A key piece of evidence in the case is a video recorded by a man in a group of 20-something tubers, some of whom shoved Miu and accused him of looking for underage girls, according to the charges. After a few minutes, Miu fatally stabbed Schuman in the upper abdomen before stabbing or slashing the others, according to the charges.
Ryhley Mattison, one of the attack’s four survivors, remains in Regions Hospital in St. Paul on Friday as she recovers from a punctured lung and an injured diaphragm.
The 24-year-old from the Twin Cities said she was among about a dozen friends relaxing at the river when they stepped in on behalf of a younger group that allegedly Miu was making sexually suggestive comments.

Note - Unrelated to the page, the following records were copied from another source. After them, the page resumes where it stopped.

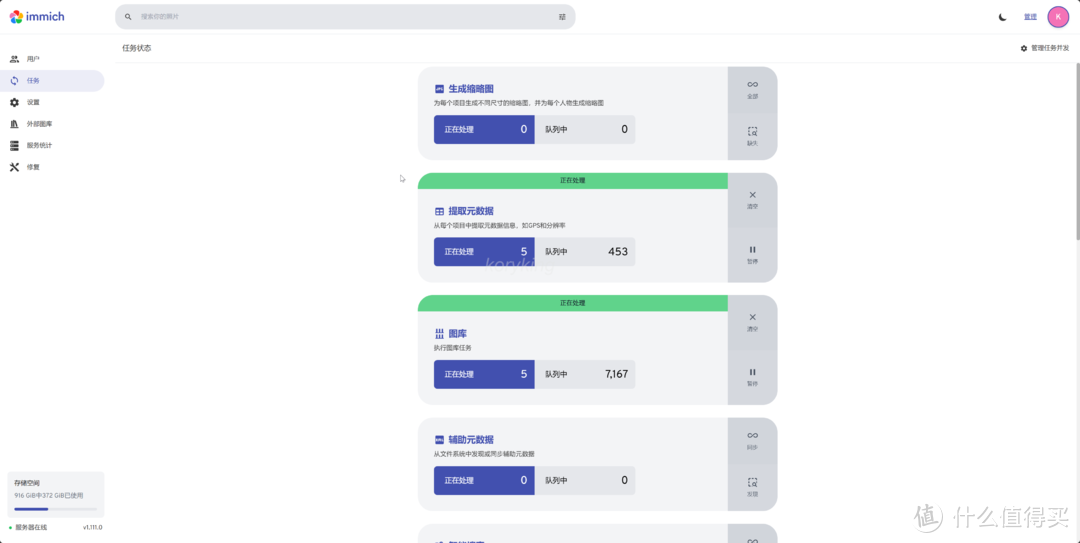
Task: Clear the 提取元数据 metadata extraction queue
Action: tap(752, 199)
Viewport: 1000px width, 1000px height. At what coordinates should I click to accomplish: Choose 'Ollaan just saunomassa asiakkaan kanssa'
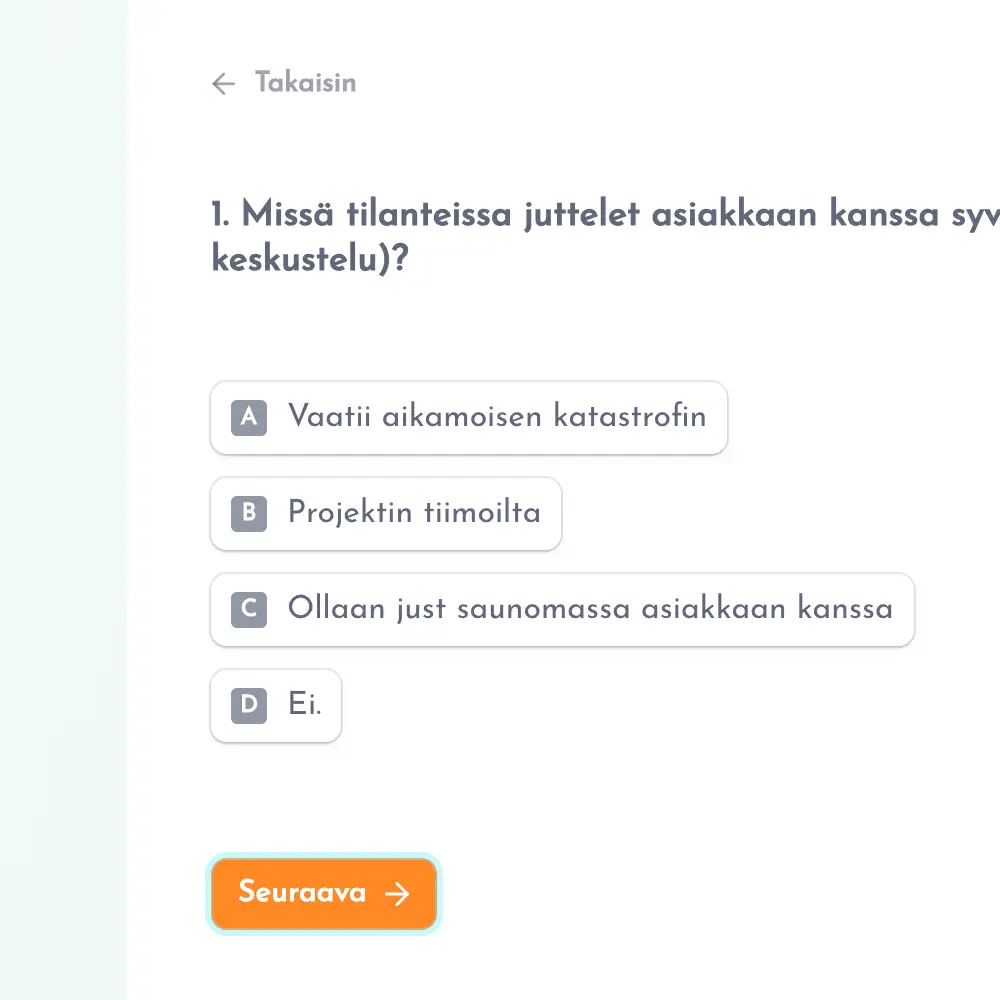(562, 609)
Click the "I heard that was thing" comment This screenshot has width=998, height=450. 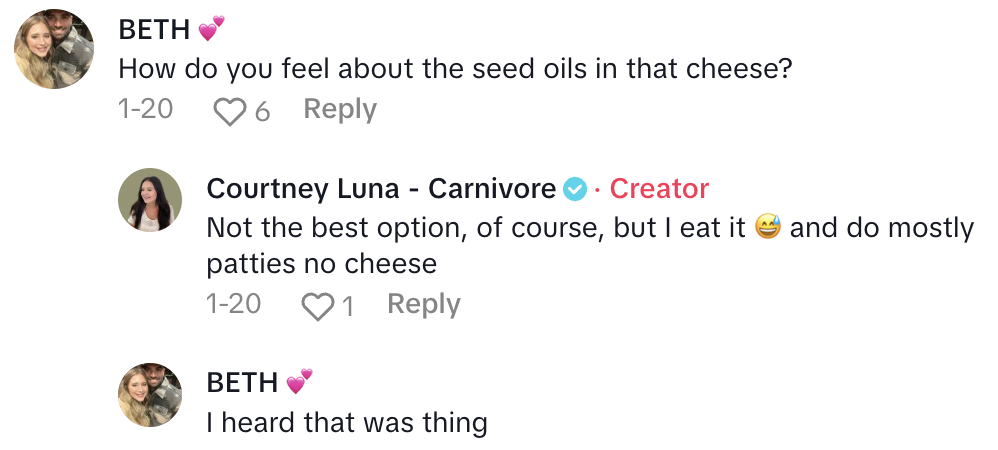pos(346,423)
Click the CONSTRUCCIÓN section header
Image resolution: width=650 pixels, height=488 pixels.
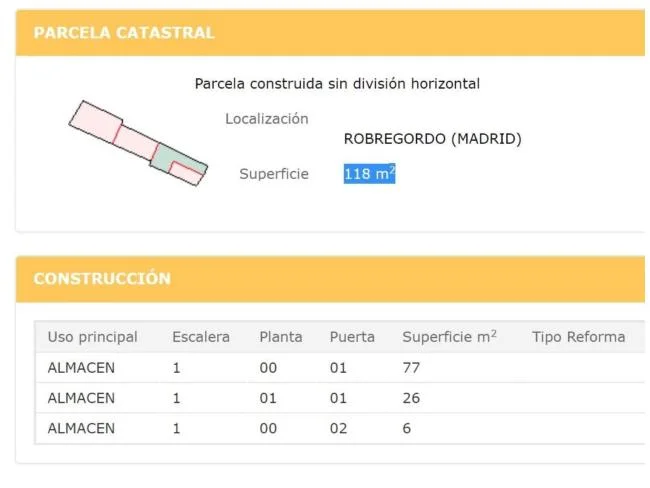[102, 278]
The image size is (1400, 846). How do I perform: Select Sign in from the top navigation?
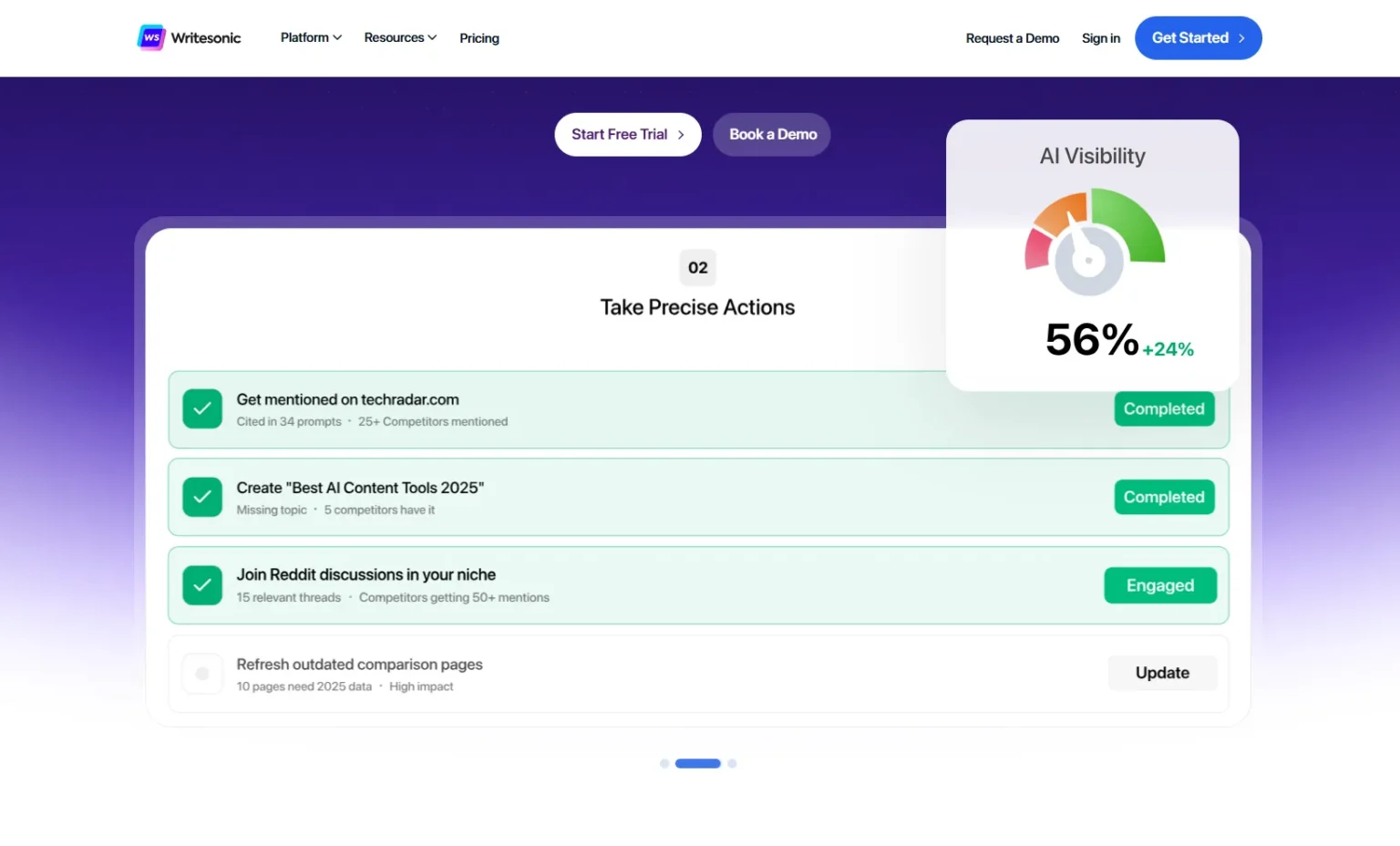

“My friend said [to Miu] he needed to go away, he needed to leave,” Mattison said. “He ended up punching her in the face.”
Mattison, acknowledging that she had been drinking, continued, “Maybe I yelled at him or punched him back.”
She said she was in water below her waist and Miu “was just standing there, staring at me, and he lunged at me. It felt like he punched me in the side. I looked down, and I was bleeding out.”
Mattison said she did not know what to do and “everything else was a blur.”
“I was pushed down the river a little bit,” she said. “The cops pulled me out of the river, and they laid me down until the ambulance came.”
Mattison said Miu’s claims of self-defense are not convincing. She said that while “maybe we were wrong for confronting him … everything he did was horrible. Punching my friend in the face and then stabbing me, that’s ridiculous.”
Mattison said two of the other stabbing victims — brothers from Luck, Wis. — left the hospital earlier in the week. But she said another friend remains in Regions and may need further surgery.
Mattison said the incident has left her reluctant to socialize in a group setting anytime soon and vowed never to tube again on the Apple River, which has long been a major summertime attraction for Twin Cities-area residents.
“Honestly, I’m a little nervous,” said Mattison, who is between jobs and is counting on a GoFundMe campaign to make ends meet. “I know I’ve got to live my life. I’m obviously not going to hide out in my house, but I’m definitely going to be more cautious with where I go and what I do.”
The Associated Press contributed to this report.